Walaupun Jokowi-JK berhasil memenangkan pilpres dan PDIP, tetapi kemenangan tersebut sekarang mulai disesali oleh masyarakat. PDIP, Jokowi-JK juga terpaksa mengakui bahwa tanpa sokongan dari KMP, tidak mungkin mereka bisa bekerja dengan tenang sehingga mereka menjadi serba salah. Mereka “mengkafirkan” partai-partai pendukung Prabowo-Hatta sebagai pendukung anti demokrasi, pelanggar HAM, pro-Orde Baru dan berbagai adjektif lain. Tetapi pada hakikatnya, PDIP perlu bekerja sama dengan “orang-orang kafir” itu jika ingin program mereka terlaksana dengan baik. Untuk itulah kubu Jokowi-JK mulai menggunakan kekuasaan mereka untuk mengobok-ngobok partai-partai oposisi yang bergabung dalam KMP yang dimulai dari mengadu domba internal PPP dan sekarang Golkar, kelak entah siapa lagi yang akan menjadi korban? Tangan jahil Jokowi-JK dalam konflik kedua partai politik anggota KMP tersebut nyata terlihat dari keputusan Menteri Hukum dan HAM untuk berpolitik dan mengakui partai pecahan PPP dan Golkar sebagai partai yang sah. Bukan kebetulan tentunya apabila “partai PPP tandingan dan Golkar tandingan” sekarang menyatakan keinginan mereka untuk membubarkan KMP.
Mengingat bahwa kubu Jokowi-JK digawangi oleh CSIS maka adu domba PPP dan Golkar dalam usaha menarik kedua partai oposisi tersebut untuk menjadi partai pemerintah sesungguhnya sudah dapat diperkirakan sebelumnya, sebab strategi mengganti pucuk pimpinan partai politik atau organisasi politik yang beroposisi dengan pemerintah adalah taktik andalan CSIS sejak zaman pendiri mereka, Ali Moertopo masih hidup. Yang mengherankan adalah bahwa Jokowi-JK membuka kedok mereka sebagai pasangan pemimpin tiran bersifat diktator yang totalitarian lebih cepat dari perkiraan, yaitu hanya membutuhkan waktu dua bulan sejak mereka dilantik untuk membuka topeng anti oposisi dan anti kebebasan berpendapat mereka.

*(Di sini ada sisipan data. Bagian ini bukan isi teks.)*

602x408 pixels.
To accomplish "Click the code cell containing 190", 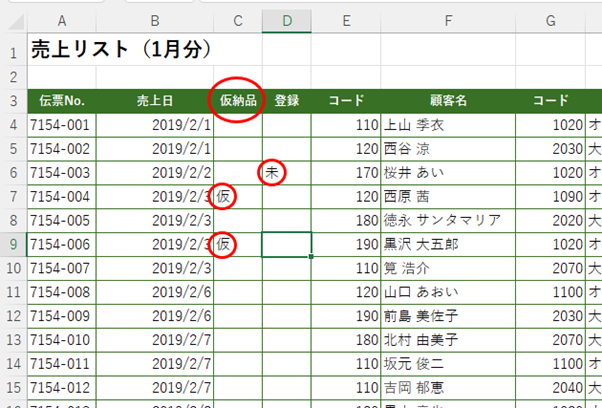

Sifat anti oposisi dan anti demokrasi juga ditandai dengan keputusan Kementerian Komunikasi dan Informatika memblokir situs berita online, Papua Post pada hari Jumat, 19 Desember 2014 karena menurut Juru Bicara Kemenkominfo, Ismail Cawidu, situs online yang sudah berdiri selama 10 tahun dan merupakan anggota Dewan Pers itu berbahaya bagi Republik Indonesia karena kerap mengkritik kebijakan pemerintah pusat di Papua. Tidak pelak lagi, kebijakan pemblokiran ini dikritik oleh Aliansi Jurnalis Independen (AJI) yang mengatakan bahwa pemblokiran tersebut adalah bagian dari usaha pemerintah Jokowi-JK membungkam kebebasan pers dan kebebasan berekspresi dari warga negara dan ketimbang membungkam aspirasi rakyat Papua lebih baik pemerintah mencari solusi.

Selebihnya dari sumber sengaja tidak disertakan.